Hacker Newsnew | past | comments | ask | show | jobs | submitlogin

I don't really work with SQLite too much (I mainly work with mySQL and in-memory-structures, like hashes), but here are a few observations that kept me from using it:

1. It uses a lot of IO unnecessarily. (Actually, necessarily, due to their motto, but 99% odf developers aren't aware that this is not necessary) SQLite-based applications often make my hard-drive sqeak like it's on a last spin - SQLite does A LOT of hdd activity (Chrome, Firefox, Adwords editor are notorious for that). It's SQLites motto - 100% consistency first! journal everything!.. but... that's my HDD and I don't want it to be dead because SQLite thinks it's great idea to write every byte it receives to insure me against 0.01% chance of data loss.

2. Head-to-head runs of mySQL vs SQLite in real-world applications - well, SQLite loses badly.. and I mean badly. I use a lot of hash-style databases (i.e. id-value storage, 2 columns only) in some of my tests SQLite lost with 10 times worse performance against mySQL (again, if they didn't try to record everything, like mySQL does with MyISAM - they would've got the chance).

That being said - in-memory SQLite tables are very performant! Very! But... almost nobody uses that. As a result - Chrome/Firefox downloads phising update and my HDD lights like a christmas tree (download Filemon from SysInternals and watch how much Chrome or other SQLite-based engine uses your HDD for simple data that MUST be in-memory... or at least used by in-memory cache, like in MySQL... so your users' HDDs will eventually die because of this). I know it's none of developers troubles to think about the fact that their software unnecessarily uses much IO and leads to early hard drive replacement, but still, that's a big reason why I avoid using SQLite.

I mean, there are a lot of in-memory structures that can (and should) be used, but once the developer sees how convinient SQLite is, he jumps right on it. I mean.. 99% of times SQLite should be used like this - load data from disk to :memory: table (i.e. replicate it to memory), work with :memory: and eventually dump it to drive (like once in a couple of minutes) and dump on "Save" command. But instead every popular program uses disk-based tables. Why? Because it's a lazy way. Who wants to add in-memory pre-caching when you can just open a table from disk in less commands?

It's sad to see the current state of programming. Coming from an area where I had to write programs that would fit into 64KILObytes of memory and 3.5MHZ (that's 1000 times slower than modern single-core processor) - (ZX Spectrum)... and we've had whole huge games in that, working in real-time, with color graphics and almost unlimited galaxies (Elite)... it's just sad to see how the available resources are used these days. People had to use a lot of tricks to make things work with acceptable speeds... And now? I mean it's 3GHZ and gigabytes of data, yet I have to wait 10 seconds for Word (or Firefox) to start up?
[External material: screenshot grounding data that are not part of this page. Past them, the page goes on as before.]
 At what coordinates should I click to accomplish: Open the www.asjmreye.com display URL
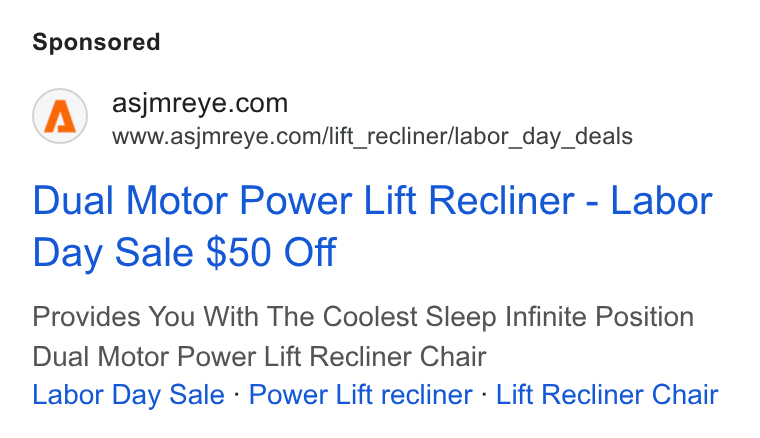pyautogui.click(x=372, y=136)
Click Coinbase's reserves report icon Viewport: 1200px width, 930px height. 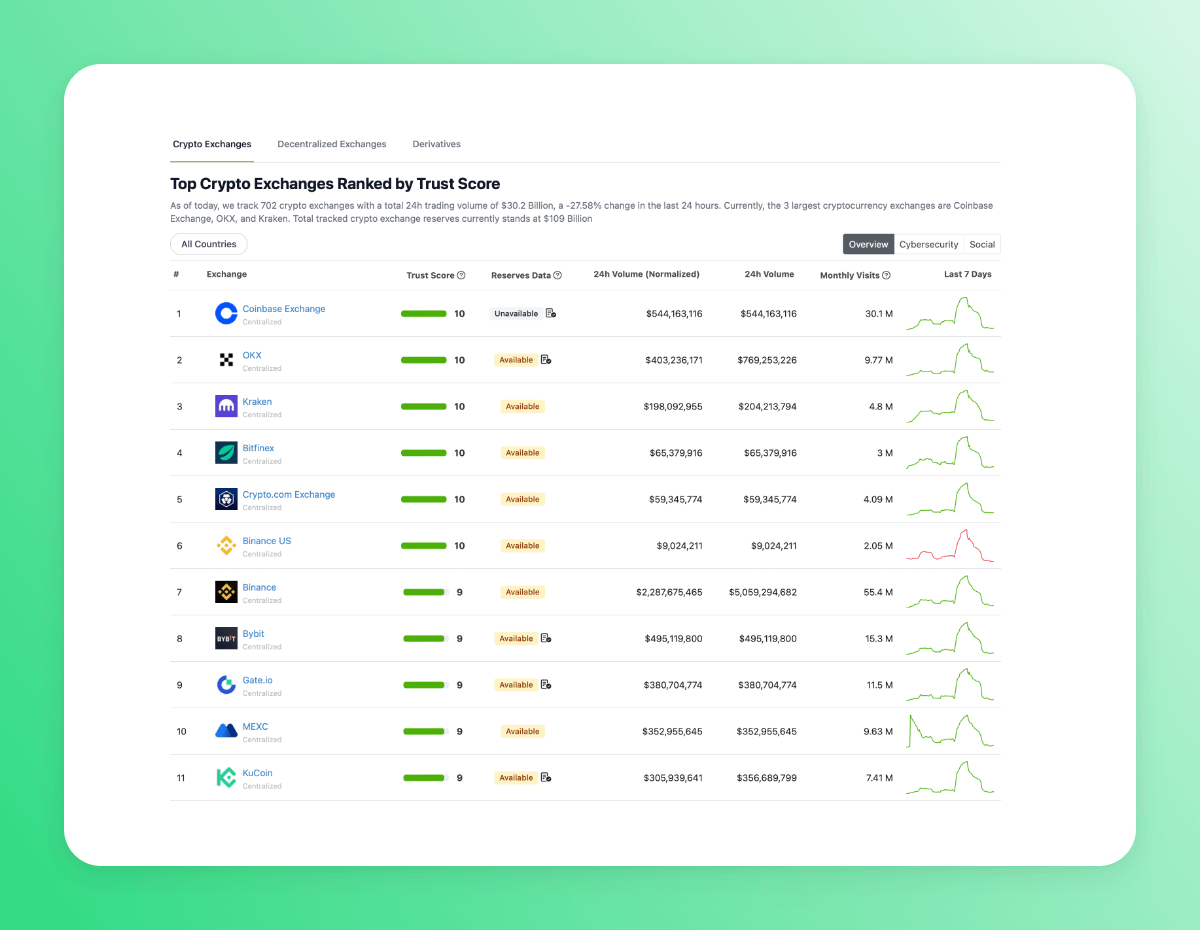[550, 314]
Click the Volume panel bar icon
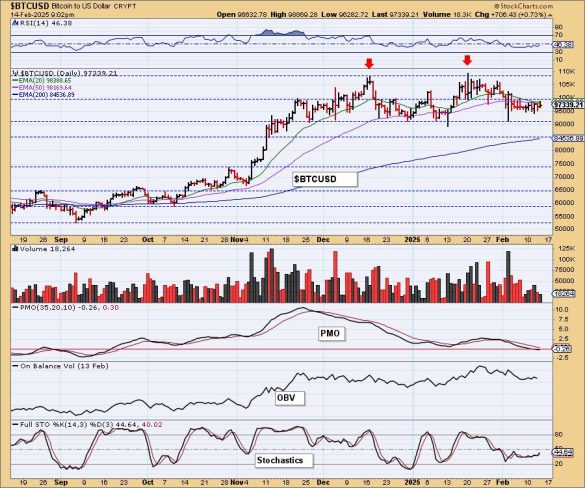This screenshot has width=585, height=488. [x=15, y=248]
My main points are: 1) SQLite is convinient; 2) Disk-based SQLite (which is used by 99% or more pieces of software) is nowhere near the possible performance of in-memory; 3) disk-based SQLite is putting a heck of a load on HDD (fire up FileMon during your Chrome session and be amazed); 4) SQLite is nowhere near one-fits-almost-all solution, like mp3 is; 5) even so it will gain more popularity because it's convenient for developers.

I have MySQL table with 72billion denormalized items (72million rows) and it's in realtime application... and it performs! I can't even imagine what would SQLite be like with that kind of data.

Still, please note that I'm not saying SQLite is bad, I'm saying the default route almost all devleopers take with it has some serious issues and yet nobody seems to care.



Because people find it useful, it seems its easy to forget it was called SQLite for a good reason.

The original purpose was to have lite embeddable sql for apps where it simply did not make sense to have to set up an additional piece of infrastructure (eg mysql). E.g. as a store for app config, as an "app file format", or even for lite qtys of relational data where setting up a mysql would be too much of a hassle.

Thinking SQLite should compete with eg MySQL on large data sets, complex queries, high concurrency etc (ie all the cases where one would normally expect to set up a separate database server), to me just seems way outside of SQLite's intended purpose.

As to HDD crunching; I venture if SQLite is used for the domains it is intended for (eg as app file format), this should not be an issue if developers think about how they're using it.

E.g. if one is in the habit of doing a tmp-write, fsync, atomic rename for every atomic change an app would usually make to its files, then one would expect significant HDD crunching anyway if one is doing this with extreme granularity.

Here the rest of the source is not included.